* **Record extracts**:
---------------
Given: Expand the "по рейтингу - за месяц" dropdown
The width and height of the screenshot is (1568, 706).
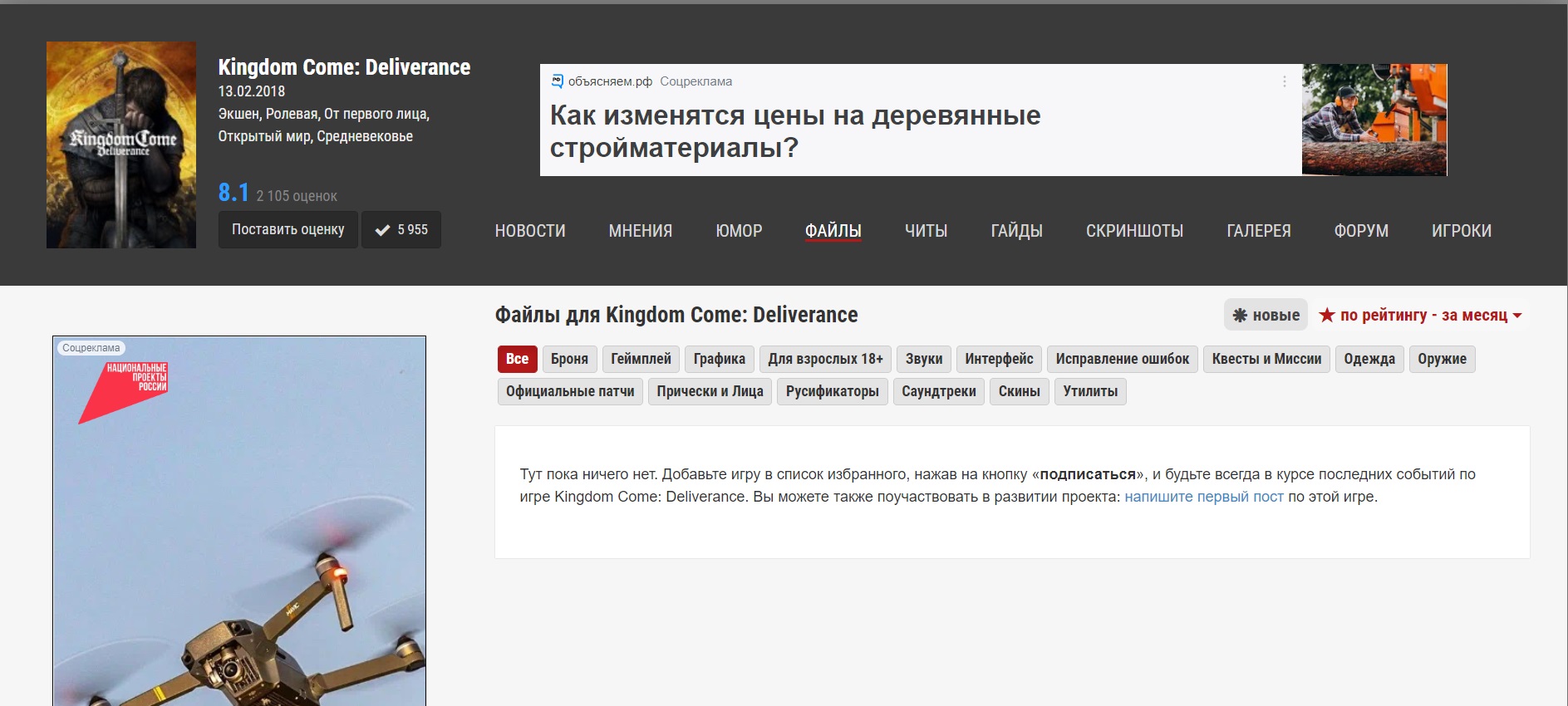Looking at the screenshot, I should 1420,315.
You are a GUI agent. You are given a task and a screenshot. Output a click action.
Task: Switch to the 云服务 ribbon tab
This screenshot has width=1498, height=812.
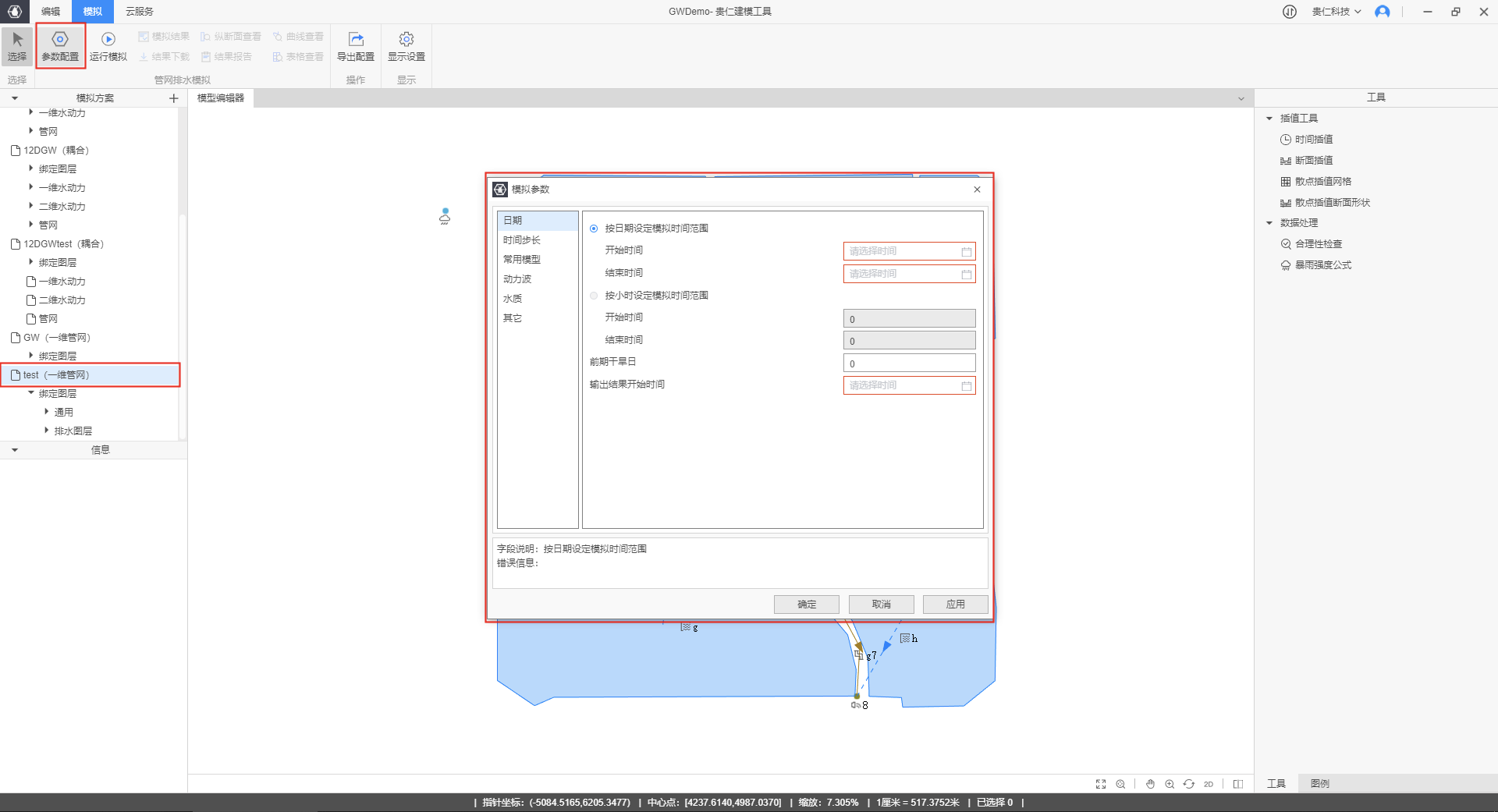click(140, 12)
---------------
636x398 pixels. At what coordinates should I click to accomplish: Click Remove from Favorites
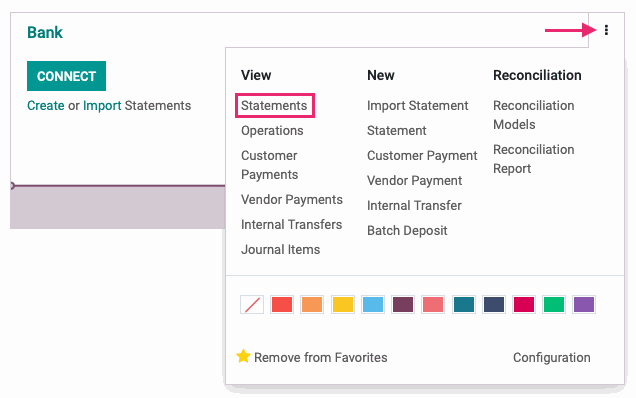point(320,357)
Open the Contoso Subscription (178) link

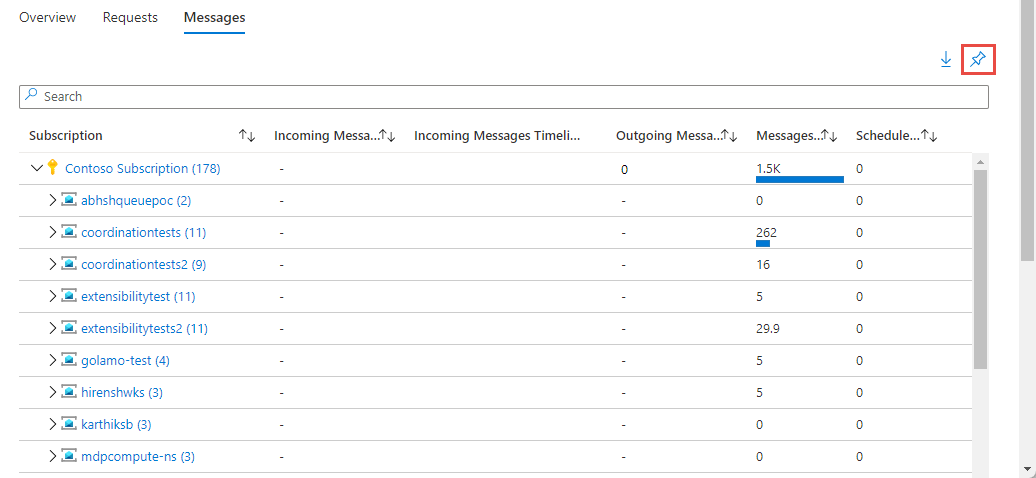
---------------
Print the records starting with the line that contains "Given: Expand the" and ending with the line that contains "click(140, 12)". Include both of those lines, and leave out the pictures.

Given: Expand the "по рейтингу - за месяц" dropdown
The width and height of the screenshot is (1568, 706).
Looking at the screenshot, I should 1420,315.
You are a GUI agent. You are given a task and a screenshot. Output a click action.
Task: Switch to the 云服务 ribbon tab
This screenshot has width=1498, height=812.
click(140, 12)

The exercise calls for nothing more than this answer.